Steroid hormones are proposed to increase conception rates by positively affecting follicular response to gonadotrophin stimulation. This may lead to a greater oocyte yield and, subsequently, an increased chance of pregnancy.
To assess the effectiveness and safety of DHEA and T as pre- or co-treatments in infertile women undergoing assisted reproduction.
We searched the following electronic databases up to 8 January 2024: the Gynaecology and Fertility Group (CGF) Specialised Register, CENTRAL, MEDLINE, Embase, PsycINFO, and trial registries for ongoing trials. We also searched citation indexes, Web of Science, PubMed, and OpenGrey. We searched the reference lists of relevant studies and contacted experts in the field for any additional trials. There were no language restrictions.
Randomised controlled trials (RCTs) comparing DHEA or T as an adjunct treatment to any other active intervention, placebo, or no treatment in women undergoing assisted reproduction.
Two review authors independently selected studies, extracted relevant data, and assessed risk of bias. We pooled data from studies using fixed-effect models. We calculated odds ratios (ORs) for each dichotomous outcome. Analyses were stratified by type of treatment.
We assessed the certainty of evidence for the main findings using GRADE methods.
We included 29 RCTs. There were 1599 women in the intervention group and 1469 in the control group. Apart from three trials, the trial participants were women identified as 'poor responders' to standard in vitro fertilisation (IVF) protocols. The included trials compared either T or DHEA treatment with placebo or no treatment.
Pre-treatment with DHEA versus placebo/no treatment:
DHEA likely results in little to no difference in live birth/ongoing pregnancy rates (OR 1.30, 95% confidence interval (CI) 0.95 to 1.76; I² = 16%, 9 RCTs, N = 1433, moderate certainty evidence). This suggests that in women with a 12% chance of live birth/ongoing pregnancy with placebo or no treatment, the live birth/ongoing pregnancy rate in women using DHEA will be between 12% and 20%. DHEA likely does not decrease miscarriage rates (OR 0.85, 95% CI 0.53 to 1.37; I² = 0%, 10 RCTs, N =1601, moderate certainty evidence).

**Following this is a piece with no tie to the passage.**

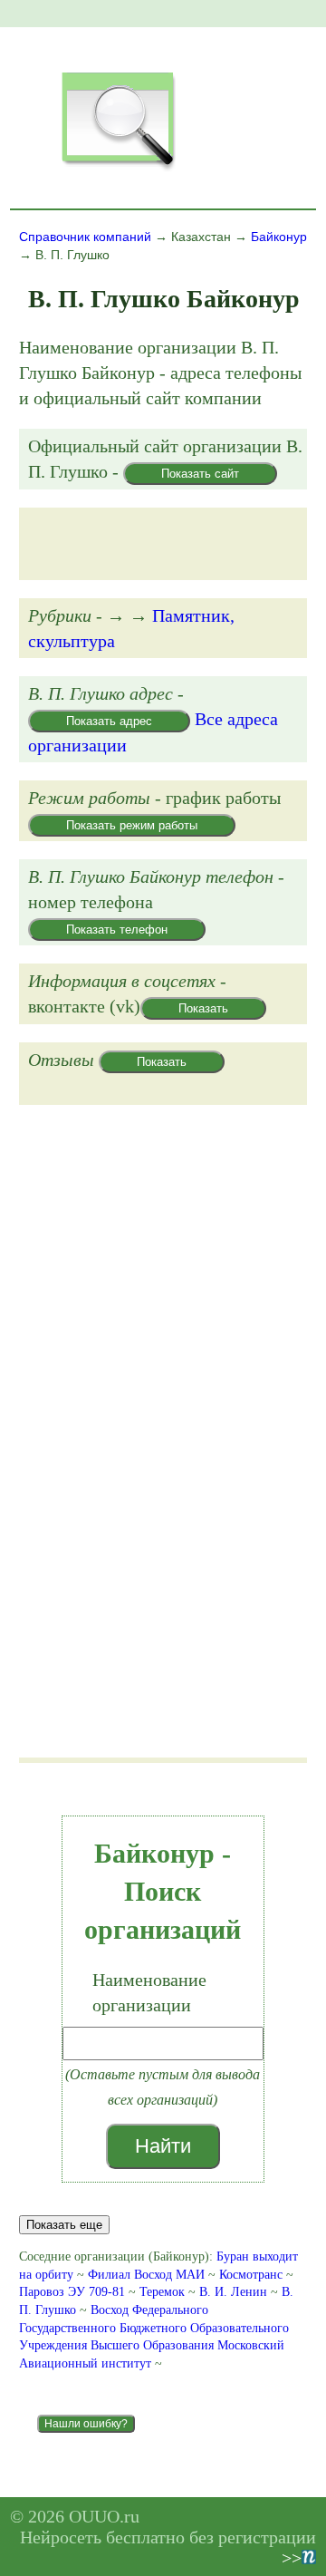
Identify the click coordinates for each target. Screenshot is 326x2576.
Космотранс (251, 2274)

DHEA likely results in little to no difference in clinical pregnancy rates (OR 1.18, 95% CI 0.93 to 1.49; I² = 0%, 13 RCTs, N = 1886, moderate certainty evidence). This suggests that in women with a 17% chance of clinical pregnancy with placebo or no treatment, the clinical pregnancy rate in women using DHEA will be between 16% and 24%. We are very uncertain about the effect of DHEA on multiple pregnancy (OR 3.05, 95% CI 0.47 to 19.66; 7 RCTs, N = 463, very low certainty evidence).
Pre-treatment with T versus placebo/no treatment:
T likely improves live birth rates (OR 2.53, 95% CI 1.61 to 3.99; I² = 0%, 8 RCTs, N = 716, moderate certainty evidence). This suggests that in women with a 10% chance of live birth with placebo or no treatment, the live birth rate in women using T will be between 15% and 30%. T likely does not decrease miscarriage rates (OR 1.63, 95% CI 0.76 to 3.51; I² = 0%, 9 RCTs, N = 755, moderate certainty evidence).

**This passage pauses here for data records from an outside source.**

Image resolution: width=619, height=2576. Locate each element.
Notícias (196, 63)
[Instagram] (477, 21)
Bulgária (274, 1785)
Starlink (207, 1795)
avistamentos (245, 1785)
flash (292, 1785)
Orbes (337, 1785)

T likely increases clinical pregnancy rates (OR 2.17, 95% CI 1.54 to 3.06; I² = 0%, 13 RCTs, N = 1152, moderate certainty evidence). This suggests that in women with a 12% chance of clinical pregnancy with placebo or no treatment, the clinical pregnancy rate in women using T will be between 17% and 29%. We are very uncertain about the effect of T on multiple pregnancy (OR 2.56, 95% CI 0.59 to 11.20; 5 RCTs, N = 449, very low certainty evidence).

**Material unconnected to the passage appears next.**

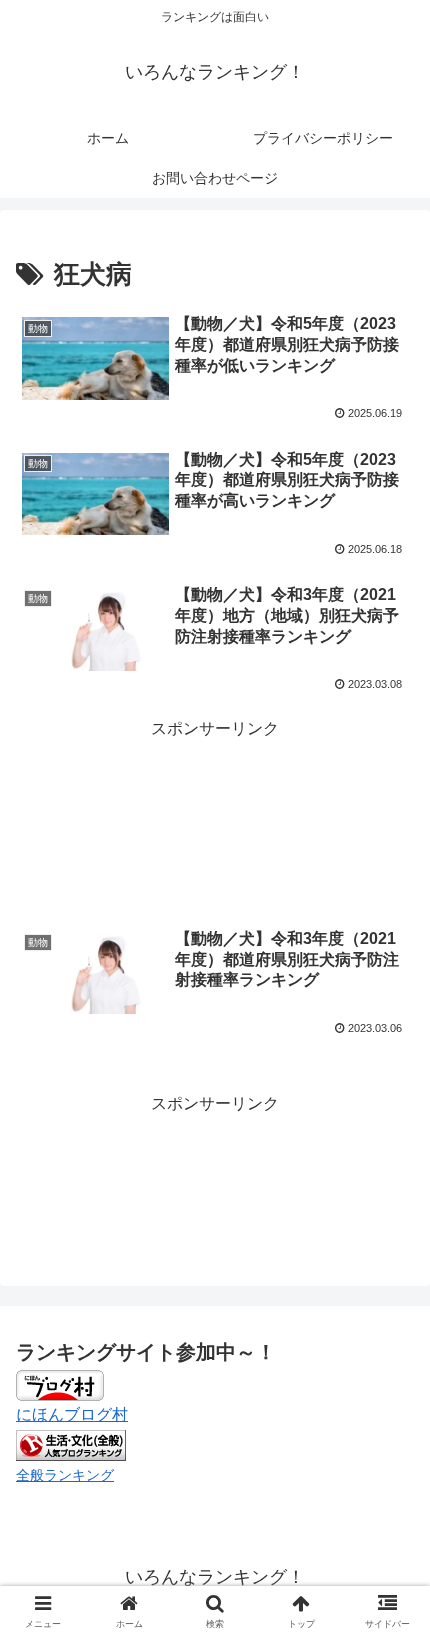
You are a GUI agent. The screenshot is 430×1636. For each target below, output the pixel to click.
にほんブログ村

We are uncertain about the effect of T versus oestradiol or T versus oestradiol + oral contraceptive pills.
The certainty of the evidence was moderate to very low, the main limitations being lack of blinding in the included trials, inadequate reporting of study methods, and low event and sample sizes in the trials.
Data on adverse events were sparse; any reported events were minor.